__Problem to work on__: Edit the data starting at the beginning and ending at the line that contains "tap(378, 202)", replacing "Image resolution" with "Screen size" and leaving everything else unchanged.

__Dataset records__:

::::

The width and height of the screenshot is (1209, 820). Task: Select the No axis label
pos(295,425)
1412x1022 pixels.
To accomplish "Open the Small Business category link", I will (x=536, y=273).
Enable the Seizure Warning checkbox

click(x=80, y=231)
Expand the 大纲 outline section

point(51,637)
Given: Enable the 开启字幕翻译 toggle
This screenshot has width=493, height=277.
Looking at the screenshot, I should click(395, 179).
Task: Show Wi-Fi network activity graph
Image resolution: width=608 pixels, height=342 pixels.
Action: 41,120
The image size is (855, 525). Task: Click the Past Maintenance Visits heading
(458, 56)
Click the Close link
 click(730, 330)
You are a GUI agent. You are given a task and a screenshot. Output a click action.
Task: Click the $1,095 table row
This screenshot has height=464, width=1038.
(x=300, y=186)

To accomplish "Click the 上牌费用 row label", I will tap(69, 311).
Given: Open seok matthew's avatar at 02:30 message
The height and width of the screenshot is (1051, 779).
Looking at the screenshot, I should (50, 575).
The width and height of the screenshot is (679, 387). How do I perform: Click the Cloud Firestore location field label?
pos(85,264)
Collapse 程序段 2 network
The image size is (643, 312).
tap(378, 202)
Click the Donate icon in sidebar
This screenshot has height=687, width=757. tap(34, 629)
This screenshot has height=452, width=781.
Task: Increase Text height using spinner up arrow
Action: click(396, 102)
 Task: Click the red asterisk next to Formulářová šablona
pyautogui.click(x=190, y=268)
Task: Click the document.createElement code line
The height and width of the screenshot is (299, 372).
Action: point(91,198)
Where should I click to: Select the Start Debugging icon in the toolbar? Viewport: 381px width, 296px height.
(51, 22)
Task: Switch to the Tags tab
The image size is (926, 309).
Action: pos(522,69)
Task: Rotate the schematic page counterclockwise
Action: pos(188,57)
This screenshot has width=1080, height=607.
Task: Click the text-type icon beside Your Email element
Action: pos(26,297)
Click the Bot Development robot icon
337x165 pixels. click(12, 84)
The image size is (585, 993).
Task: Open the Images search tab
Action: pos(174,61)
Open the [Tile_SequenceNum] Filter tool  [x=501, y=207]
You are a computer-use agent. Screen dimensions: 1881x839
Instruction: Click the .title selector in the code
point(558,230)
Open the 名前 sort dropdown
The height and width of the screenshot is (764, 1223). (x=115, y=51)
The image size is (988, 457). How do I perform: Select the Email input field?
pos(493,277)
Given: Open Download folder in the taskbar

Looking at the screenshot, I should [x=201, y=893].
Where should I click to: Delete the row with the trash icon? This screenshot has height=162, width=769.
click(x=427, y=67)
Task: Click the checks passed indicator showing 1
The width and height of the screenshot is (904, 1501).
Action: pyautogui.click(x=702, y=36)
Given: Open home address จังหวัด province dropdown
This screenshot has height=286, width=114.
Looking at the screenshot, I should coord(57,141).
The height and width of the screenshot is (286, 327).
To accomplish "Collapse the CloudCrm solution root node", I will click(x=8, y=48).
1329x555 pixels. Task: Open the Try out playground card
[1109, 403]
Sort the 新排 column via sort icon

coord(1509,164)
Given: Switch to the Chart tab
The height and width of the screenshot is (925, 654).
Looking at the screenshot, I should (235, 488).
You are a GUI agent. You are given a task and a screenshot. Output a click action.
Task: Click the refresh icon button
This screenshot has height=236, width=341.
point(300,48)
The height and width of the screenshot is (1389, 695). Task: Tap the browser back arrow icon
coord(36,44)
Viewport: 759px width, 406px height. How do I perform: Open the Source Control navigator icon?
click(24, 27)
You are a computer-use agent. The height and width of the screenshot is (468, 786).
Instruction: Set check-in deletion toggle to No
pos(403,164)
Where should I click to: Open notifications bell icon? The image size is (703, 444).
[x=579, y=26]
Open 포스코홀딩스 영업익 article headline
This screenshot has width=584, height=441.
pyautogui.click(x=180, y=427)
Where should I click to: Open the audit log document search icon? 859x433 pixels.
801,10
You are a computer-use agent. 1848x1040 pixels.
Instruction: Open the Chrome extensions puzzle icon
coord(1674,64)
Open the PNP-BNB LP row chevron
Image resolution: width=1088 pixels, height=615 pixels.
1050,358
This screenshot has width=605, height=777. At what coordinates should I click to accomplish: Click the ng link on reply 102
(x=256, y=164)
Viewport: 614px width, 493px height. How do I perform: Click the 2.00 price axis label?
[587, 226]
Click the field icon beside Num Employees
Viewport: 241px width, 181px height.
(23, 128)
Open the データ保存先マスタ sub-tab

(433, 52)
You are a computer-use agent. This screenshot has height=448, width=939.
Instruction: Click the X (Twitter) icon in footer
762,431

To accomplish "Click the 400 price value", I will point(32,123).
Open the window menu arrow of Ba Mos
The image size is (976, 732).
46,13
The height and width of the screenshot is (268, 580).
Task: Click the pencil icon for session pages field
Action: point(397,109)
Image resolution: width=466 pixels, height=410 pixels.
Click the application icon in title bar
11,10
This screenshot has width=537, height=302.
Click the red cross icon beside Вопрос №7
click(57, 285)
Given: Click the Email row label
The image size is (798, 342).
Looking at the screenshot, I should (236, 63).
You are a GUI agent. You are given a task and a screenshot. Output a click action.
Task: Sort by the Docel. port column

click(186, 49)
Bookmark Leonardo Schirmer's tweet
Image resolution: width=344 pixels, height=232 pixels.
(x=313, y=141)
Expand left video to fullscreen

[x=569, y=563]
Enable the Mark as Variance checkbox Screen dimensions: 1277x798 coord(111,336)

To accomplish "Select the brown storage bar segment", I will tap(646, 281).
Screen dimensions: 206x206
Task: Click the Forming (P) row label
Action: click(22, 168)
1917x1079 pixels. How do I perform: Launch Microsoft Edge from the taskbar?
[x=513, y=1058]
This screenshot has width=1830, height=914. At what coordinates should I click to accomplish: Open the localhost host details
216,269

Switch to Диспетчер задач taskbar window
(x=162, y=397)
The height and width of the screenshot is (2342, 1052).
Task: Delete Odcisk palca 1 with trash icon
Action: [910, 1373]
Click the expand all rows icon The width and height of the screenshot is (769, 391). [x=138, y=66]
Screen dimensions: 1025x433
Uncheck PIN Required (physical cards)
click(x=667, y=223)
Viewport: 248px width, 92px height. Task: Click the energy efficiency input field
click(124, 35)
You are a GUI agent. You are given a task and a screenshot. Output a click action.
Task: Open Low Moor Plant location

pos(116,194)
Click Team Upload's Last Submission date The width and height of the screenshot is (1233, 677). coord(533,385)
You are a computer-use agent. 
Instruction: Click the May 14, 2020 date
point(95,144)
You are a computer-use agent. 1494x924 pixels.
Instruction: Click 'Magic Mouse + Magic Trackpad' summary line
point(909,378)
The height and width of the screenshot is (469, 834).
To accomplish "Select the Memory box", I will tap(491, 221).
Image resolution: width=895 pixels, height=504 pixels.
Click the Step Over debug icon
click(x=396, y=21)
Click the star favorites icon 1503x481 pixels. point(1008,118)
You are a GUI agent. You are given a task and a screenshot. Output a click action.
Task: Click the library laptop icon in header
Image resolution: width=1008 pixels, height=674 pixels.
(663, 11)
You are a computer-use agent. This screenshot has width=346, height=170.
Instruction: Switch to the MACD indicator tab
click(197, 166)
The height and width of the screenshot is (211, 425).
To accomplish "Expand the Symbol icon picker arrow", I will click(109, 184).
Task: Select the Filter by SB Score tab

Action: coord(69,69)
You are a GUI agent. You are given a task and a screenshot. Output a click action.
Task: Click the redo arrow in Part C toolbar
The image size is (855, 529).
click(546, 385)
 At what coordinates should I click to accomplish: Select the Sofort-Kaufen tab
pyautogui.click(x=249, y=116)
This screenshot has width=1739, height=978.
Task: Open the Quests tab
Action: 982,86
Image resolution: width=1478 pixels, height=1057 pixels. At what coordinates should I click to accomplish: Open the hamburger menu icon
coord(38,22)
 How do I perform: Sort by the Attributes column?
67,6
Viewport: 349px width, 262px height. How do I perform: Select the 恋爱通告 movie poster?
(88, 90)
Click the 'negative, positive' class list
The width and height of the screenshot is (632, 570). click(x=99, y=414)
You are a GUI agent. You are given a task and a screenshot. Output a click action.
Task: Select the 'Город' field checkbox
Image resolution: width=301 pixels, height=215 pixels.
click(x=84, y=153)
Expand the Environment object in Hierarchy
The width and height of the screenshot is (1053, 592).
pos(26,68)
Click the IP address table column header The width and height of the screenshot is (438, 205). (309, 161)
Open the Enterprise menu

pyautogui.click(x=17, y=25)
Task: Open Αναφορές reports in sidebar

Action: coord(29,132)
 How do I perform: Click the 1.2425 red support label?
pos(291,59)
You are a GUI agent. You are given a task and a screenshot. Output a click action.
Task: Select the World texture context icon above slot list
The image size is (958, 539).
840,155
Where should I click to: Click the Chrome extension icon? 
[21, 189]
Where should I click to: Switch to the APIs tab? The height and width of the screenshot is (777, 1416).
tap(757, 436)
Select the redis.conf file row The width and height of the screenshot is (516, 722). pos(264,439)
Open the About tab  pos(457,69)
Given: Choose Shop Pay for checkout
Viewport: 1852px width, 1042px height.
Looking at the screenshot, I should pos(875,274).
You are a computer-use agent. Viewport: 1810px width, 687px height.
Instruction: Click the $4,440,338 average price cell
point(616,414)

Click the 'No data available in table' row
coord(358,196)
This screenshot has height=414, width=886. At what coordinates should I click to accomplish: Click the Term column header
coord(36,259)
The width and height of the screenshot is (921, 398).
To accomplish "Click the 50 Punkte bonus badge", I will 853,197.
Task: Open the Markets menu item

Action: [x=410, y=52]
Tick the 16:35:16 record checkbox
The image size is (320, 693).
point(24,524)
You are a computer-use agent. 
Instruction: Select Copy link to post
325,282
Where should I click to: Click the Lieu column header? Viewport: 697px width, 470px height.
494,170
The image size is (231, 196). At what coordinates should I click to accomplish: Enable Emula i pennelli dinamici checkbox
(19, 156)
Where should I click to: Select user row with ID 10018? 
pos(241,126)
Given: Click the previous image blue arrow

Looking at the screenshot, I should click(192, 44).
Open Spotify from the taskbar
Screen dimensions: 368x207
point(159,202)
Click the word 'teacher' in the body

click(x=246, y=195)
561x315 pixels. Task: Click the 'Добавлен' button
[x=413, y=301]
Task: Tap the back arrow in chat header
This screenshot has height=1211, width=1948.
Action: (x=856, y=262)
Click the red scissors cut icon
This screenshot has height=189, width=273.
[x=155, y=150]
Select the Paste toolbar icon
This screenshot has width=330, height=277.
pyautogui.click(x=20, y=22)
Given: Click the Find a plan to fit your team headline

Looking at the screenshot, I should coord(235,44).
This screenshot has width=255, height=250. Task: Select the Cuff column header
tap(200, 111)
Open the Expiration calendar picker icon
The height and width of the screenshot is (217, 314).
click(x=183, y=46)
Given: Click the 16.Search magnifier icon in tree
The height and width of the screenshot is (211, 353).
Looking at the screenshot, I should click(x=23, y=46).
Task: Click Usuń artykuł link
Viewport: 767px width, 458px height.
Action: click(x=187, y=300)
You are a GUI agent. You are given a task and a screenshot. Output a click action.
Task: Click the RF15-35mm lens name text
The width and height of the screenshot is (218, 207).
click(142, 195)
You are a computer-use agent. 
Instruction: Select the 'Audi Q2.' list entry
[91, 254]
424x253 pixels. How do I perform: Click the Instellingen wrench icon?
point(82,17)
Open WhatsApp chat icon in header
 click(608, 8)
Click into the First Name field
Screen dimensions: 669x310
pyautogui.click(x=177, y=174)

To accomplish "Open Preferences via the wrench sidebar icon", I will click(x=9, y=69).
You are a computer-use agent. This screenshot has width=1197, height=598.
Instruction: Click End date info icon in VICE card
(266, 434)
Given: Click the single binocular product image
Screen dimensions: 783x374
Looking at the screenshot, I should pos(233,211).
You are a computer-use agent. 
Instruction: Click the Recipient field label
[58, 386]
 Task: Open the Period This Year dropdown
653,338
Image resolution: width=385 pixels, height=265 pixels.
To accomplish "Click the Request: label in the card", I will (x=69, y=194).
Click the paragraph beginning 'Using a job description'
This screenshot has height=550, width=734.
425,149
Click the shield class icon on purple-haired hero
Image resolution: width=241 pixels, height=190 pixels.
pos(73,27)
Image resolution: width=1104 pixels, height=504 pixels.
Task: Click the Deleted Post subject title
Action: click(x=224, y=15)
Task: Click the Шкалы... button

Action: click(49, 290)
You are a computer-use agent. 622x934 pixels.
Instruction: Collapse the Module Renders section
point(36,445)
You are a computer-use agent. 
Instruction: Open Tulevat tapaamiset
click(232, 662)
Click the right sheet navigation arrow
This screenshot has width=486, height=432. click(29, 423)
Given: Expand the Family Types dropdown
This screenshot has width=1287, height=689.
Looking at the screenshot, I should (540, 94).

::::

__Response for this exercise__:
The width and height of the screenshot is (1209, 820). Task: Select the No axis label
pos(295,425)
1412x1022 pixels.
To accomplish "Open the Small Business category link", I will (x=536, y=273).
Enable the Seizure Warning checkbox

click(x=80, y=231)
Expand the 大纲 outline section

point(51,637)
Given: Enable the 开启字幕翻译 toggle
This screenshot has width=493, height=277.
Looking at the screenshot, I should click(395, 179).
Task: Show Wi-Fi network activity graph
Screen size: width=608 pixels, height=342 pixels.
Action: 41,120
The image size is (855, 525). Task: Click the Past Maintenance Visits heading
(458, 56)
Click the Close link
 click(730, 330)
You are a GUI agent. You are given a task and a screenshot. Output a click action.
Task: Click the $1,095 table row
This screenshot has height=464, width=1038.
(x=300, y=186)

To accomplish "Click the 上牌费用 row label", I will tap(69, 311).
Given: Open seok matthew's avatar at 02:30 message
The height and width of the screenshot is (1051, 779).
Looking at the screenshot, I should (50, 575).
The width and height of the screenshot is (679, 387). How do I perform: Click the Cloud Firestore location field label?
pos(85,264)
Collapse 程序段 2 network
The image size is (643, 312).
tap(378, 202)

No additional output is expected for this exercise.